Because gross output, value added, and exports by the three firm types are estimated based on firm-level data, we believe that these estimates are reliable and thus keep them unchanged in the balancing procedure. However, the initial estimates of imports, intermediate transactions, and final use by the three firm types are computed based on strong assumptions. This leads to an unbalanced IPIO table at this stage. Next, we update these estimates with constraints of IO account to arrive at a balanced table. To do this, we apply the so-called generalized RAS (GRAS) procedure to the import matrix, intermediate transaction matrix, and final-use matrix with column and row controls (see Table 8).

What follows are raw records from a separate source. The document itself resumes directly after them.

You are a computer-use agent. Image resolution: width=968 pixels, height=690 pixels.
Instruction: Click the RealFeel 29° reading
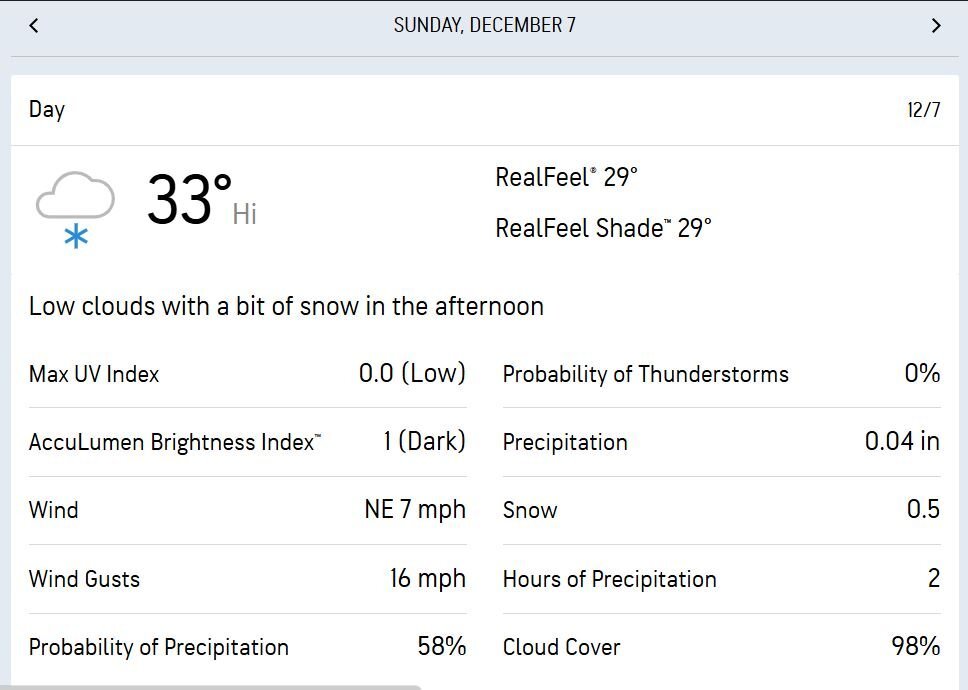pos(566,178)
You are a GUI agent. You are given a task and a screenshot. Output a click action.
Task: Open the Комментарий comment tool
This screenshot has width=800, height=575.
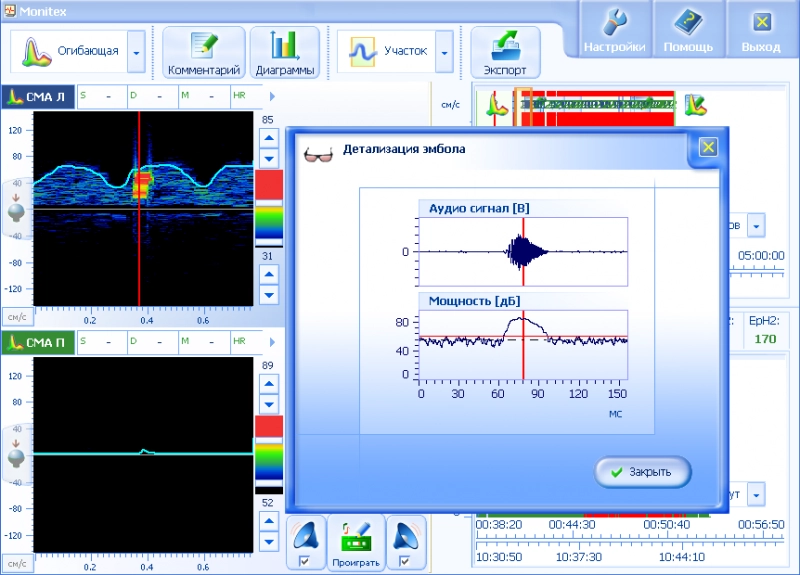point(204,52)
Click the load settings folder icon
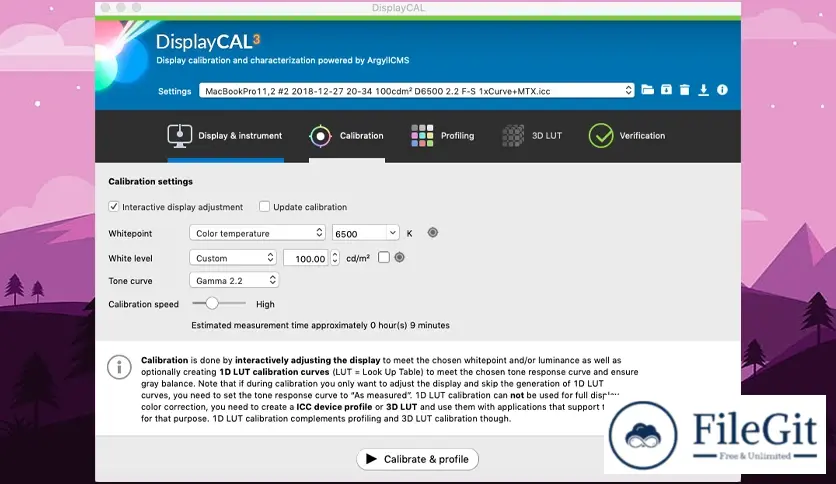The width and height of the screenshot is (836, 484). (x=647, y=90)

Table 8 Cells to be updated, row controls, and column controls.

Finally, as shown in Table 9, we arrive at the balanced IPIO tables that are split into three types of firms at each province/sector pair. It includes 31 provinces. Three firm types are distinguished for each province (D, H, F), and each type of firm engages in production and trade activities in 42 sectors.

Table 9 The balanced IPIO tables are split into three types of firms.

Data Records

Balanced IPIO tables split into three types of ownership

IPIO tables split into three types of ownership demonstrate the regional economic structure and interregional supply chains for 31 provinces with 42 sectors (40 sectors for 1997) that split into three types of ownership. They cover China’s economy for five benchmark years: 1997, 2002, 2007, 2012, and 2017. The layout is shown in Table 9. For each year except 1997, the IPIO table contains an intermediate matrix (3,906*3,906) for the 42 sectors in 31 provinces with three firm types. For the year 1997, all dimensions related to the number of sectors are adjusted by 40 instead of 42. For instance, the intermediate matrix is reduced to 3,720*3,720, where 3,720 = 31*40*3. The final demand of each province is similar to other MRIO tables, which consists of 5 categories, including rural household consumption, urban household consumption, government consumption, gross fixed capital formation, and changes in inventories. The final demand matrix contains 3,906*155 elements for each year except 1997. In addition, exports contain 3,906*1 elements measuring the exports for all 42 sectors in 31 provinces by three firm types, while the import matrix contains 42*3,906 elements measuring the imports and their structure from other countries used by all 42 sectors in 31 provinces by three firm types. Value added includes compensation of employees, net taxes on production, depreciation of fixed capital, and operating surplus, with 4*3,906 elements representing four categories of value added for 31 provinces and 42 sectors with three firm types. The above data and related code can be found in the figshare46.

Technical Validation

Comparison of calibrated IPIO tables with major existing datasets

There are several MRIO datasets in China that are publicly accessible. As noted earlier, our IPIO tables started from one of the most widely adopted datasets, the DRC MRIO tables. Therefore, we compared our IPIO tables with three other officially published and widely used Chinese MRIO datasets: the Carbon Emission Accounts and Datasets (CEADs) MRIO Tables (2012 and 2017), the CAS (Chinese Academy of Sciences) MRIO Tables (2012), and the SIC (State Information Center) MRIO Tables (2017). All of these datasets included 42 sectors and 31 provinces. Four variables, the domestic intermediate-use matrix, the sourcing structure of intermediate inputs (shares of imports, interprovincial inflows, and local inputs), the value added rate (at the provincial and sector levels), and the structures of production-approach GRP and income-approach GRP from China’s national account statistics, were involved in the validation.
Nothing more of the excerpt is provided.